**WHAT YOU NEED TO DO:** Give every line below again, exactly.

**DATA SHOWN:**
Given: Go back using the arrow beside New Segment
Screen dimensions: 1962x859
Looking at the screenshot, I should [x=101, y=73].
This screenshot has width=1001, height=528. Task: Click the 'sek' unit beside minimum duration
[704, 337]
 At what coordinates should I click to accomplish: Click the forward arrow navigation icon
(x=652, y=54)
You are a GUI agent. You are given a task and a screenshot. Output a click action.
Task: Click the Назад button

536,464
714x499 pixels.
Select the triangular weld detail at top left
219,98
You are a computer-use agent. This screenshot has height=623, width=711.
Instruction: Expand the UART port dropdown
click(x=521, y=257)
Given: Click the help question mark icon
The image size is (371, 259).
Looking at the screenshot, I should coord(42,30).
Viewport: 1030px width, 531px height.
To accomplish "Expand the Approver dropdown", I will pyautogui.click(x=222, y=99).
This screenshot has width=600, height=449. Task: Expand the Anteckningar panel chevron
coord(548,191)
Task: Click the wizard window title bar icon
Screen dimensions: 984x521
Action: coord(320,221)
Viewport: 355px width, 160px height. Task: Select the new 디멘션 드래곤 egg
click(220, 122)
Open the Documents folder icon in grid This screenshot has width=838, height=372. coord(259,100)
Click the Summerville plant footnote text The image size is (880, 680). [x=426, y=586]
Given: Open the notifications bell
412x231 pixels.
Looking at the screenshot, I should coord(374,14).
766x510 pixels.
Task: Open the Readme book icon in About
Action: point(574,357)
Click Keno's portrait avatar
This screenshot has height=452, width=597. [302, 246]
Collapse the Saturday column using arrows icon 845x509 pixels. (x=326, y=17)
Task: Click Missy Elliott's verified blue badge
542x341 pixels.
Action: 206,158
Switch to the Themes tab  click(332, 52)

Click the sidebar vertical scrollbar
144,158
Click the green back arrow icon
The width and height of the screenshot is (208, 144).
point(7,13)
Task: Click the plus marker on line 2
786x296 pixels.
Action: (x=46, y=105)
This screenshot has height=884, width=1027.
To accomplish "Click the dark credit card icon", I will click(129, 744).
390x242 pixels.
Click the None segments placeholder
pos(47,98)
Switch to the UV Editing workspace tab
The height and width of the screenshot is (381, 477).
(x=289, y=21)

**SOLVED PROBLEM:**
Given: Go back using the arrow beside New Segment
Screen dimensions: 1962x859
Looking at the screenshot, I should [x=101, y=73].
This screenshot has width=1001, height=528. Task: Click the 'sek' unit beside minimum duration
[704, 337]
 At what coordinates should I click to accomplish: Click the forward arrow navigation icon
(x=652, y=54)
You are a GUI agent. You are given a task and a screenshot. Output a click action.
Task: Click the Назад button

536,464
714x499 pixels.
Select the triangular weld detail at top left
219,98
You are a computer-use agent. This screenshot has height=623, width=711.
Instruction: Expand the UART port dropdown
click(x=521, y=257)
Given: Click the help question mark icon
The image size is (371, 259).
Looking at the screenshot, I should coord(42,30).
Viewport: 1030px width, 531px height.
To accomplish "Expand the Approver dropdown", I will pyautogui.click(x=222, y=99).
This screenshot has width=600, height=449. Task: Expand the Anteckningar panel chevron
coord(548,191)
Task: Click the wizard window title bar icon
Screen dimensions: 984x521
Action: coord(320,221)
Viewport: 355px width, 160px height. Task: Select the new 디멘션 드래곤 egg
click(220, 122)
Open the Documents folder icon in grid This screenshot has width=838, height=372. coord(259,100)
Click the Summerville plant footnote text The image size is (880, 680). [x=426, y=586]
Given: Open the notifications bell
412x231 pixels.
Looking at the screenshot, I should coord(374,14).
766x510 pixels.
Task: Open the Readme book icon in About
Action: point(574,357)
Click Keno's portrait avatar
This screenshot has height=452, width=597. [302, 246]
Collapse the Saturday column using arrows icon 845x509 pixels. (x=326, y=17)
Task: Click Missy Elliott's verified blue badge
542x341 pixels.
Action: 206,158
Switch to the Themes tab  click(332, 52)

Click the sidebar vertical scrollbar
144,158
Click the green back arrow icon
The width and height of the screenshot is (208, 144).
point(7,13)
Task: Click the plus marker on line 2
786x296 pixels.
Action: (x=46, y=105)
This screenshot has height=884, width=1027.
To accomplish "Click the dark credit card icon", I will click(129, 744).
390x242 pixels.
Click the None segments placeholder
pos(47,98)
Switch to the UV Editing workspace tab
The height and width of the screenshot is (381, 477).
(x=289, y=21)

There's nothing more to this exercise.